I'm so so very sorry. I lost my mum too and if anything happened to my dog, well, I can't even think about it.

Please pm me if you want to chat

I'm so sorry again

*lots of big hugs*

RIP little puss 

Em
xx


----------



## GiddyKipper

Oh Crystall, how devastating. So sorry to hear about Molly. Big hugs xxx


----------



## jill3

I am so sorry for your loss of Molly. Reading your thread brought back memories of our little cat called Molly who sadly died before her time.

Nothing anyone can say to you will make it right, only time will bring back the happy memories you have of her and how she liked the freedom of the out doors.

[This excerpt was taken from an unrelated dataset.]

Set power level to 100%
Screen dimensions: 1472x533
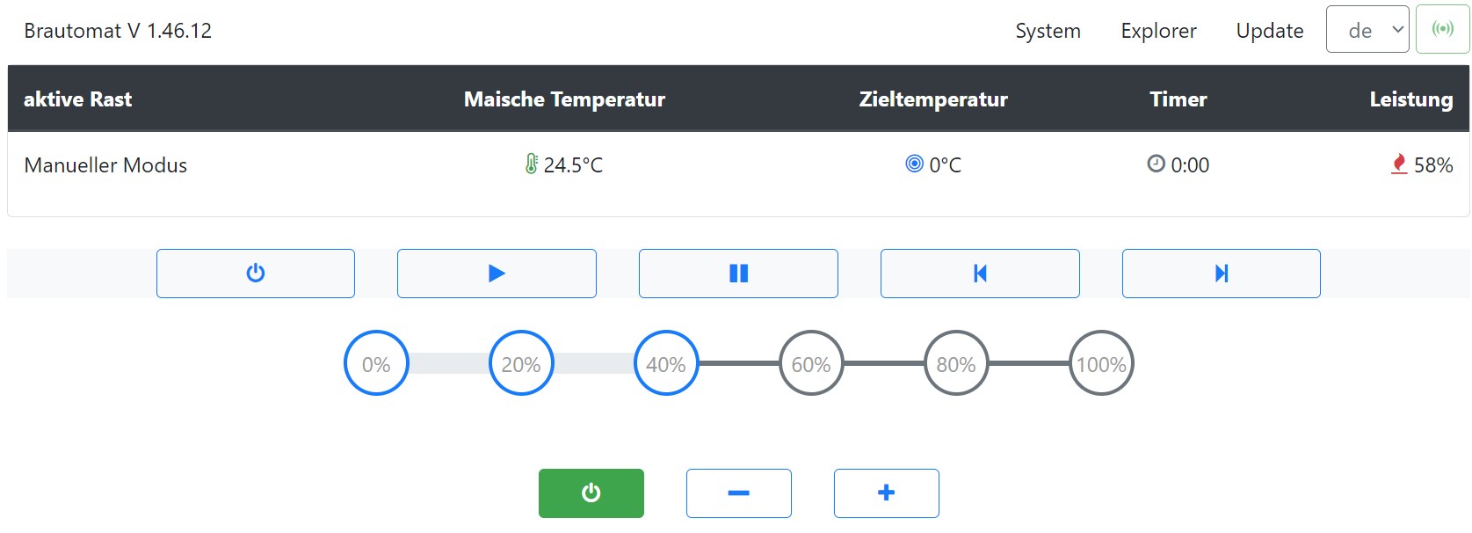(1101, 363)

Maybe in the future you might bring another little one into your life. It did help me a lot last September when Boris our elderly boy got hit by a car i decided a month later to adopt a kitten. They all have different characters so you never compare and they bring so much love and laughter to us.

R.I.P Molly and run free at rainbow bridge xx


----------



## crystall

Thanks everyone for your kind messages, they made me shed tears. I have posted a picture of her in my profile, she was so little and pretty with a big character. 

She wouldn't sit on my lap, it happened a rare 2 times, but she showed her affection in other ways. She would tuck in to my legs to go to sleep and would always sit nearby for mutual company. When i was ill in the week before, I was burning up and she came and sat near my head out of concern though she was actually in the way by my pillow. She also slept near my tummy, she knew i wasn't well.

I was planning to move house in the summer, she was meant to move with me, but she passed only knowing the one house, and her patch she was so territorial. She would go into the neighbours house but wouldnt let their ginger toms who liked her come in to our garden or our house, she'd always growl if she saw another cat nearby. People always said they'd never met a cat like her. 

I would like 2 kittens in the new house, I am moving in with my sister, we should have been one happy family together. I'd like two little ones as I dont want to focus on one cat like i did with Molly she was doted on and much loved. I will always have a place in my heart for her. I will try not to be too sad, it wont bring her back.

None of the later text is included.